The birth of the bitcoin in 2009 coincided with the immediate aftermath of the US financial crisis, but it was not pitched as an alternative to the ruling international referral currency, the US dollar.
The bitcoin website itself concedes that it is only a peer to peer currency. In any case, something that is not even the national currency of a country obviously cannot be an international currency.
The RBI, has cautioned against its use. Perhaps, it shares the widespread apprehension that when the novelty wears off and other crypto currencies spring up, the bitcoin might lose its sheen. The Chinese authorities too have taken a similar stance.
Oil-rich Norway which pioneered the idea of sovereign wealth funds, has called a spade a spade — bitcoin is like any other asset and capital gains made out of it will be liable to tax in that country.
In other words, Norway does not even confer the status of currency on bitcoin. Its view is that anyone making payment in bitcoin is actually indulging in a barter transaction, period.
The diametrically opposite take is that if the US dollar can rule despite being a fiat currency, what is wrong in bitcoin positioning itself as an alternative?
The argument is specious on many counts but before we take them up it must be conceded that the dollar too was foisted on IMF members through stealth.
To be sure, the dollar today is not underwritten by any commodity, much less gold, which is why it is called a fiat currency, one that can be freely printed with official sanction. This is what the US government has been doing all these years, knowing what the impact of such a cavalier attitude could be. But two wrongs do not make a right. The world has to address the problem of the greenback undeservedly hogging 70 per cent of international payments in a different way.
Underworld currents The way forward is certainly not a crypto currency which is perceived to be the currency of the netherworld or an instrument of money laundering.

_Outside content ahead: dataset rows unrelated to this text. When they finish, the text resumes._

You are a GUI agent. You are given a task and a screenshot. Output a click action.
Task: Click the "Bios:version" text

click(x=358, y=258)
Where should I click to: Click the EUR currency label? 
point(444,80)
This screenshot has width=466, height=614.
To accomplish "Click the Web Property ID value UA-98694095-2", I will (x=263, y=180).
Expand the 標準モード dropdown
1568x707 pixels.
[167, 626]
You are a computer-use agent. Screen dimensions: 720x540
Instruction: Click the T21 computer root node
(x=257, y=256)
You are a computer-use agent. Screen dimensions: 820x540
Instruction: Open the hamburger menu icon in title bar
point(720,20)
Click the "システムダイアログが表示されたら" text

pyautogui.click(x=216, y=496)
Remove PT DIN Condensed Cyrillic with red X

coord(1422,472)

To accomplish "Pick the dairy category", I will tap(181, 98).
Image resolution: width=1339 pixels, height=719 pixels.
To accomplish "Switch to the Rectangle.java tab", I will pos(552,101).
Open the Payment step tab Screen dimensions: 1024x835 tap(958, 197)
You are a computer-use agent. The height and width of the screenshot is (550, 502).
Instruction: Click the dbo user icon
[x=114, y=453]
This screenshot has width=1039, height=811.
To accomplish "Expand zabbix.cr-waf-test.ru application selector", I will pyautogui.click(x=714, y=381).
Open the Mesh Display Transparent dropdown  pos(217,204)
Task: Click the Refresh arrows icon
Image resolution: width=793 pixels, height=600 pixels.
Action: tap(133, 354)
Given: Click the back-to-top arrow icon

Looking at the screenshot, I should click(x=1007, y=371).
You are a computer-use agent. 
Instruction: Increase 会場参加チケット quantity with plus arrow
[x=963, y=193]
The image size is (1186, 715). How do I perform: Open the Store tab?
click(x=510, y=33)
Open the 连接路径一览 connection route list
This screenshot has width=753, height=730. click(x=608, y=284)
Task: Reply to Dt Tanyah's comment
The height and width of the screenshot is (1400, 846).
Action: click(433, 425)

An unregulated currency would be perceived as catering to those who do not want to do business transparently. Countries such as Kenya have fallen in love with bitcoin on the ground that it compliments its domestic mobile money transfer operations going by the name of M-Pesa, allowing its citizens to receive and make international payments through mobile banking.
Indeed, the bitcoin fascinates only those who have the ability and resources to mine it. Those who do not have these resources and ability perforce have to buy it from the market, operating in the virtual world.
By the way, there are bitcoin ATMs in Canada but all they do is convert them into Canadian dollars and vice versa.